Dreading Sundays and Bank Holidays

(39 Posts)
onlymee123 Wed 06-May-15 02:21:12

I wonder how many other widowed pensioners feel like me on Sundays and Bank Holidays, I do not drive and when my husband was alive he took me everywhere. When I moved to this village seven years ago, it was really nice, we had a village shop where we could go and get the Sunday Paper and odd bits of shopping even sit outside and enjoy a coffee on a sunny morning we also had a Sunday Bus Service, sadly 3 years ago the shop closed, and this year the Sunday Bus Service went, Taxis charge extra for Sundays making it £15 each way just for me to go to Town, where sometimes there are special events on Sundays and Bank Holidays, but for me and plenty of others who don't drive, its impossible to get there reasonably unless we want to walk the 4 mile each way. I thought of having a coach trip out on a Sunday but of course have to get to Town to get the coach. They call this progress, I have no family near me and have really come to dread Sundays.
I wish I could get a pill to send me to sleep on a Sunday and wake up on Monday or in the case of Bank Holiday, Tuesday. They call this a Free Country maybe it is, but only for Car Drivers I feel. I guess they call this progress.
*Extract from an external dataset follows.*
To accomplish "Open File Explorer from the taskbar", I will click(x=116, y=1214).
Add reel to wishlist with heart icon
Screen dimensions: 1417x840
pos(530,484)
friends123 Fri 05-Jun-15 14:01:22

Only prayer meetings/bible studies with our Clergy (+ a bunfight of course)

friends123 Fri 05-Jun-15 13:59:01

Even (St) Paul said somewhere "....help thou my unbelief"

friends123 Fri 05-Jun-15 13:56:43

Some go to Church just for a walk
Some go to laugh,some to talk
Some go there for speculation
Some go there for observation
Some go there to meet a friend
Some the tedious hours to spend
Some to learn the Parson's name
Some go there to wound his fame
Some go there to meet a lover (!?)
Some go there new fashions to discover
Some go there to doze and nod
BUT FEW GO THERE TO WORSHIP GOD

friends123 Fri 05-Jun-15 13:47:09

An excellent idea.

friends123 Fri 05-Jun-15 13:44:23

All bank holidays are really drudgery periods-best avoided if possible. thesilverline a good port of call in bad weather.

cg Mon 01-Jun-15 21:01:37

I have just been to a meeting hosted by Contact The Elderly where a number of us have arranged to hold tea parties for elderly people who are isolated and lonely. Perhaps they are active in your area.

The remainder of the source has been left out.